Lo que comenzó como una severa vulneración a los protocolos de seguridad escolar al interior de un establecimiento de enseñanza media en Alto Hospicio, terminó por desencadenar un inesperado e importante procedimiento migratorio y judicial. Detectives de la Brigada de Investigación Criminal (BICRIM) Alto Hospicio lograron la fiscalización de una ciudadana extranjera con orden de expulsión del territorio nacional, tras seguir la pista de una denuncia por porte de arma en las aulas.
La urgencia del procedimiento se activó luego de que las máximas autoridades de un colegio de la comuna denunciaran formalmente que una alumna de enseñanza media habría mostrado un arma de fuego a otros estudiantes en distintos espacios comunes del recinto, generando pánico y preocupación entre la comunidad escolar.
Operativo en el sector de El Boro
A partir de los alarmantes antecedentes entregados por el cuerpo docente y en una rápida coordinación con los denunciantes, los oficiales de la policía civil iniciaron las primeras diligencias para resguardar la integridad de los menores. El cruce de información permitió identificar de manera certera a la estudiante involucrada, lo que motivó el traslado inmediato de los detectives hacia su inmueble particular.
El contingente de la BICRIM concurrió hasta un domicilio ubicado en el populoso sector de El Boro. En el lugar, los policías entrevistaron a la jefa de hogar y madre de la menor, una ciudadana de nacionalidad boliviana. Al ser consultada por la denuncia escolar, la mujer hizo entrega voluntaria del armamento, permitiendo a los peritos del Laboratorio de Criminalística establecer de manera científica que el objeto correspondía a una pistola a balines.
El vacío legal de las réplicas y el peligro latente
El jefe de la BICRIM Alto Hospicio, subprefecto Hugo Astroza, entregó el balance técnico del procedimiento, aclarando el estatus legal del objeto incautado en el sector de El Boro y advirtiendo sobre los riesgos asociados al uso imprudente de estos artículos en zonas vulnerables.
Astroza explicó que “la investigación desarrollada por los detectives permitió determinar que el objeto trasladado por la estudiante al establecimiento correspondía a una réplica de arma de fuego, es una pistola a balines, la cual no es apta para el disparo”. Debido a su naturaleza neumática o por resorte, la autoridad policial confirmó que “por tanto, no está prohibida por la Ley 17.798 sobre Control de Armas y Explosivos”. No obstante, el jefe policial fue enfático en señalar que este tipo de acciones no quedan impunes de manera administrativa o penal, puesto que “su utilización o exhibición indebida puede generar sanciones” debido a la conmoción pública y la amenaza implícita que genera en la población.
El vuelco del caso: Tráfico de drogas y expulsión vigente
A pesar de que el hallazgo del arma de balines parecía poner un cierre preventivo al incidente escolar, el procedimiento policial dio un giro radical cuando los detectives procedieron a fiscalizar la identidad y la documentación de la madre de la menor de edad.

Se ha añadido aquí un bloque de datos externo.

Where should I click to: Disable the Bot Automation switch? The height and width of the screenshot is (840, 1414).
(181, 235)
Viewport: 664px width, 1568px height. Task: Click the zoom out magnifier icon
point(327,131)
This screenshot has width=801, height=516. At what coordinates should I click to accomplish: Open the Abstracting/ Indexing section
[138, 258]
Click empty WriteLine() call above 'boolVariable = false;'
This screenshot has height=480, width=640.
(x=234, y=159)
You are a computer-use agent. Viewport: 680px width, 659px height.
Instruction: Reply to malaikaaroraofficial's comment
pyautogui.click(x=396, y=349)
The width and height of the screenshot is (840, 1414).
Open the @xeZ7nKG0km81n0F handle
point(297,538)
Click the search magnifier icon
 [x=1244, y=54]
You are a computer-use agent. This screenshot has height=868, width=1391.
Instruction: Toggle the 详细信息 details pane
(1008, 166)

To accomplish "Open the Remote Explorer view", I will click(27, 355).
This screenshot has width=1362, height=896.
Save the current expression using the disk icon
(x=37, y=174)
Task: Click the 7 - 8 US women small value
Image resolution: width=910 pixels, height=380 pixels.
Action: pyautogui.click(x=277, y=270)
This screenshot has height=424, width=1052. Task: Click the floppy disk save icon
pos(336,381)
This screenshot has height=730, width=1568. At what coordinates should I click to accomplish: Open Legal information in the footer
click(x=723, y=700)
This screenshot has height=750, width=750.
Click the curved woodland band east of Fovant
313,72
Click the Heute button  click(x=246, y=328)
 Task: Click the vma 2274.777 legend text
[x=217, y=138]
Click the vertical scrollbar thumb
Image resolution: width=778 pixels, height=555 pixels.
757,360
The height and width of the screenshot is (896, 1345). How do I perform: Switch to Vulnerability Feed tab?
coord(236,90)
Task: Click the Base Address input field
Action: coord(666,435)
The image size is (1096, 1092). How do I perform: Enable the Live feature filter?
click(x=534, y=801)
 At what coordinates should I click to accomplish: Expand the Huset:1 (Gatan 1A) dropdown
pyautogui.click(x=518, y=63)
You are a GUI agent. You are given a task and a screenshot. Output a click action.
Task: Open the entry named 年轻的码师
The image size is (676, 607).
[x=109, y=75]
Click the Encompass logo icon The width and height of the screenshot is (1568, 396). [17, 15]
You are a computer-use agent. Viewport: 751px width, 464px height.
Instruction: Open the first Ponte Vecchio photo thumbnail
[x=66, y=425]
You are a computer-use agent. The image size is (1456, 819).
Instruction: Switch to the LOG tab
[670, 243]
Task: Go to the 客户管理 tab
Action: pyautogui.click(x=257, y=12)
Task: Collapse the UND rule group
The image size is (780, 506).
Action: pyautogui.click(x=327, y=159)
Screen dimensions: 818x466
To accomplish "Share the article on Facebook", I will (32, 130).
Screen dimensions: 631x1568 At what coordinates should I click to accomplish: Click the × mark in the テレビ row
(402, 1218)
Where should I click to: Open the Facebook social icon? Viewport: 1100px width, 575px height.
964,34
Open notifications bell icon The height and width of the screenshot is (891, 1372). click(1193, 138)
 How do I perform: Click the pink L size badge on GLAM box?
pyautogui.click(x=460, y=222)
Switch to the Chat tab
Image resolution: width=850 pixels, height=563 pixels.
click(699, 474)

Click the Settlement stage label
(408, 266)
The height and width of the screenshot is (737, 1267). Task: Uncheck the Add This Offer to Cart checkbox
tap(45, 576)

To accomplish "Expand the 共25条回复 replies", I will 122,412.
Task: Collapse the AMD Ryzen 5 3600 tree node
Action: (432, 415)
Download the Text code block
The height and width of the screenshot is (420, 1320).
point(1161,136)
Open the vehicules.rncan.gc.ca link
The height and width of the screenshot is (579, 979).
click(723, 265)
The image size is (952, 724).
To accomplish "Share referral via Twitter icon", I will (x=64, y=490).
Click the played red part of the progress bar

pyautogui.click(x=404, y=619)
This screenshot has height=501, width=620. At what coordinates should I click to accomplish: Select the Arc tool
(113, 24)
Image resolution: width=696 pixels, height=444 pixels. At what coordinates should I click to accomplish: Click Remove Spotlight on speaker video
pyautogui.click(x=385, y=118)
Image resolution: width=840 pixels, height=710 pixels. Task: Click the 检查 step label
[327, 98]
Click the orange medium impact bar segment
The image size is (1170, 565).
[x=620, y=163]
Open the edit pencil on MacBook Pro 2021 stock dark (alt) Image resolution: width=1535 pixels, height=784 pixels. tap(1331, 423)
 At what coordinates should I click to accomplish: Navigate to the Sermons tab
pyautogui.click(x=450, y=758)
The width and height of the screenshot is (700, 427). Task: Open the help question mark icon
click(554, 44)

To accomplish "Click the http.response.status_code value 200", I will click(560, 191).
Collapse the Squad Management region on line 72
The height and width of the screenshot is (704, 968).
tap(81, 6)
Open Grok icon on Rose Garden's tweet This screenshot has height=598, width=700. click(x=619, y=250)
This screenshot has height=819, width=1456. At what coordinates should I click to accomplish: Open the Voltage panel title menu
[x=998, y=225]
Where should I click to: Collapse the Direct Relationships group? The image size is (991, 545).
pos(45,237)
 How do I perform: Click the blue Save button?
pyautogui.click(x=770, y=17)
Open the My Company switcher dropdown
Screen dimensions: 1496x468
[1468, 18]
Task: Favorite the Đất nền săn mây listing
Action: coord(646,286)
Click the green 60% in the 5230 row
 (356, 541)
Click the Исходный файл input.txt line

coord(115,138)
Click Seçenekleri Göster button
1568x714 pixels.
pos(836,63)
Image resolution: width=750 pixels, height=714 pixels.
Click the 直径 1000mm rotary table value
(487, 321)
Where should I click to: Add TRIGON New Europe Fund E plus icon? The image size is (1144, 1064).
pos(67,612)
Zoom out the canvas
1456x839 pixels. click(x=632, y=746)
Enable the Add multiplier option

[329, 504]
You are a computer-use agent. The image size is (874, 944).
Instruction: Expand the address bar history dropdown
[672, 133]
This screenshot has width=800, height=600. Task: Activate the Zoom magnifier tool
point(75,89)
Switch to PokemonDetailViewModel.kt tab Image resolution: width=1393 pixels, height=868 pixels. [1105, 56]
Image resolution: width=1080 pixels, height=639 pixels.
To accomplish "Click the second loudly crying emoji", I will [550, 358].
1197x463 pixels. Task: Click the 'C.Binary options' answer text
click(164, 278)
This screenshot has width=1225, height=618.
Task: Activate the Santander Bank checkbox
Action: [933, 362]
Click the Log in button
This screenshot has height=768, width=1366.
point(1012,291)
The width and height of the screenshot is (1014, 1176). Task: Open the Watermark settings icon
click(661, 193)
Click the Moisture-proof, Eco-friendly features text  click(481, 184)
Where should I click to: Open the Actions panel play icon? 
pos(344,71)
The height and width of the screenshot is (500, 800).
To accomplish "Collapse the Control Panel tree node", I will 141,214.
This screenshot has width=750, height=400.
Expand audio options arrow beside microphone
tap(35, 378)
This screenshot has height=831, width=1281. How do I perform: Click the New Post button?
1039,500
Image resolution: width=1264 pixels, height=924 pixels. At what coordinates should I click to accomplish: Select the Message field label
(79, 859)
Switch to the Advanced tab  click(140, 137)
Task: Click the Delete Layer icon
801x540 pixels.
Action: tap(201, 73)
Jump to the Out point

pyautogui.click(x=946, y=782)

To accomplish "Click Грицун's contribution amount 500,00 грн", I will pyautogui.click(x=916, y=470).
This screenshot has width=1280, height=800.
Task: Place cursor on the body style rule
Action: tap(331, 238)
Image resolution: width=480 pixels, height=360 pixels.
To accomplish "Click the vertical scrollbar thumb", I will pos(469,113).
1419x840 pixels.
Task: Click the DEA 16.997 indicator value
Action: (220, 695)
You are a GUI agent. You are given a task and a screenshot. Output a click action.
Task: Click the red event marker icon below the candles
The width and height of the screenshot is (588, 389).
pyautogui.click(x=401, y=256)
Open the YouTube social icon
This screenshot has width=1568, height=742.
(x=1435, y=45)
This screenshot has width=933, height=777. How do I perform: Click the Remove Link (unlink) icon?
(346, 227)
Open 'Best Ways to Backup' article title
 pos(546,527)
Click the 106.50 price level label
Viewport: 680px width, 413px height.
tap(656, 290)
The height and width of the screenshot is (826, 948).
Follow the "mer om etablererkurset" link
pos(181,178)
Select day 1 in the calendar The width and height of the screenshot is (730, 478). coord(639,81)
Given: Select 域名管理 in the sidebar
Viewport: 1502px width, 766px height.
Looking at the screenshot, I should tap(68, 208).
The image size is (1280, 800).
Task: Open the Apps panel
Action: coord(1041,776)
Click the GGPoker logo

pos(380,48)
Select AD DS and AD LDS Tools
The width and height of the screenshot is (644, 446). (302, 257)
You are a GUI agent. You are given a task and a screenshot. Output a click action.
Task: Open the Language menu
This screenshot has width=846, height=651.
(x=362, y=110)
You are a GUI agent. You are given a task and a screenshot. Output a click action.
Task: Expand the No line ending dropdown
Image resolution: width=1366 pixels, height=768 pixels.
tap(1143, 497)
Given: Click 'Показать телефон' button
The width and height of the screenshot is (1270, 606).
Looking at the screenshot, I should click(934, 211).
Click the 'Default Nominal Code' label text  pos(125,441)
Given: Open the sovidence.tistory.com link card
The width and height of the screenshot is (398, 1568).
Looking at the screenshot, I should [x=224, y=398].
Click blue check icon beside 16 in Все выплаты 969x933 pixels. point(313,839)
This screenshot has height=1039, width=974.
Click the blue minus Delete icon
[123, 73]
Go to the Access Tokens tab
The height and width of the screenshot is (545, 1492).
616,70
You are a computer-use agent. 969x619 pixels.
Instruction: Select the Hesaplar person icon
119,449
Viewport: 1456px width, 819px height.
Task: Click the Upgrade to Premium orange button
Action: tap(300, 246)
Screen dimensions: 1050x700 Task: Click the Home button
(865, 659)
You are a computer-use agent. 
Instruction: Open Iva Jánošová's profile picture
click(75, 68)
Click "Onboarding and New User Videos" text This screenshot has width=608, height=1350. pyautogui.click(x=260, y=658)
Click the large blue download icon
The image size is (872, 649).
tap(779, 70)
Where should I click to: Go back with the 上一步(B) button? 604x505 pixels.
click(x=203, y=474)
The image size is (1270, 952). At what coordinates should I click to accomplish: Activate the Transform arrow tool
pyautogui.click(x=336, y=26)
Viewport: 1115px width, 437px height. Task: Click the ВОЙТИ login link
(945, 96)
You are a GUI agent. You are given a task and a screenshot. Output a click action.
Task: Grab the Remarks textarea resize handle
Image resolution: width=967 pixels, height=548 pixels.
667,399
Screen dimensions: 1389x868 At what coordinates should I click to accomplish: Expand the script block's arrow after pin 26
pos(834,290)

Al realizar las respectivas consultas y cruces de información en los sistemas informáticos institucionales de la PDI, los oficiales detectaron un grave antecedente penal. Las pantallas del sistema arrojaron de forma inmediata que la madre de la menor mantenía una medida de expulsión vigente del país por el delito de tráfico de drogas. La mujer de nacionalidad boliviana se encontraba habitando en la región evadiendo los controles del Estado tras haber sido sentenciada por infracción a la Ley de Drogas.
A raíz de esta flagrante anomalía migratoria, la ciudadana extranjera fue detenida de forma inmediata en su domicilio y trasladada hasta las dependencias del Departamento de Migraciones y Policía Internacional Iquique, unidad especializada donde se procedió a realizar su respectiva y formal notificación de expulsión para iniciar el trámite de reconducción y salida obligatoria del territorio chileno. Mientras tanto, el establecimiento educacional activó sus protocolos internos de convivencia escolar, decretando las sanciones correspondientes para la alumna tras haber ingresado un objeto que simulaba ser un arma de fuego de alto calibre al recinto estudiantil.
“La investigación desarrollada por los detectives permitió determinar que el objeto trasladado correspondía a una réplica de arma de fuego, una pistola a balines no apta para el disparo (…). No obstante, se estableció que la madre de la menor mantenía una medida de expulsión vigente por el delito de tráfico de drogas, motivo por el cual fue trasladada para su respectiva notificación”, detalló el subprefecto Hugo Astroza, jefe de la BICRIM Alto Hospicio.